● **What you should do**: The lines from the one with "Click the 23:00:05 time label" through the last line below are to be copied exactly; no other lines are to be returned.

::::::::::

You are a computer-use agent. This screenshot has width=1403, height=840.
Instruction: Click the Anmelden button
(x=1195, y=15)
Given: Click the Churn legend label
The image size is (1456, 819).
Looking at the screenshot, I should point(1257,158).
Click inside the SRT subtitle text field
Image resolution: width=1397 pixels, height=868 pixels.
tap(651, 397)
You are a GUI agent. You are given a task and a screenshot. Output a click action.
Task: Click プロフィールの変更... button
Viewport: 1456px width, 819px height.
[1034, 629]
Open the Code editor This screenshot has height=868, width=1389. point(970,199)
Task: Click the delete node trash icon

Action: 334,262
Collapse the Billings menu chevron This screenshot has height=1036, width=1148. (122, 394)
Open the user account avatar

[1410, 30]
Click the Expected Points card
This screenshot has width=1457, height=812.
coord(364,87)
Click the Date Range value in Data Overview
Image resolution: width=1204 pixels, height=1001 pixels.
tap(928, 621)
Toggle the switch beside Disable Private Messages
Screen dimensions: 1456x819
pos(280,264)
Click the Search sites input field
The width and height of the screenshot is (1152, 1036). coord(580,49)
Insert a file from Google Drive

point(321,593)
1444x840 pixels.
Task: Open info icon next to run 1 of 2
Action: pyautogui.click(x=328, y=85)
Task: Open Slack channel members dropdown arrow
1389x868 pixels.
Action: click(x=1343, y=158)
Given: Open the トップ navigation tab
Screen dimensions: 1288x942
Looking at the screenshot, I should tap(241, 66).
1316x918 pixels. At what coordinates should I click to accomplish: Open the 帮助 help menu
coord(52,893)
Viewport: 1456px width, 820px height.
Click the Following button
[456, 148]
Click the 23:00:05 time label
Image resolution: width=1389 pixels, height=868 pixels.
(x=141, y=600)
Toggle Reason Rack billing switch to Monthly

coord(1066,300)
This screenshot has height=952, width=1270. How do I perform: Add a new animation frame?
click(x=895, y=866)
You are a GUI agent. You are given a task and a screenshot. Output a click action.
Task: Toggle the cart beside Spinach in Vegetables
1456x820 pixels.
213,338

::::::::::

● **Solution to this exercise**:
Click the 23:00:05 time label
Image resolution: width=1389 pixels, height=868 pixels.
(x=141, y=600)
Toggle Reason Rack billing switch to Monthly

coord(1066,300)
This screenshot has height=952, width=1270. How do I perform: Add a new animation frame?
click(x=895, y=866)
You are a GUI agent. You are given a task and a screenshot. Output a click action.
Task: Toggle the cart beside Spinach in Vegetables
1456x820 pixels.
213,338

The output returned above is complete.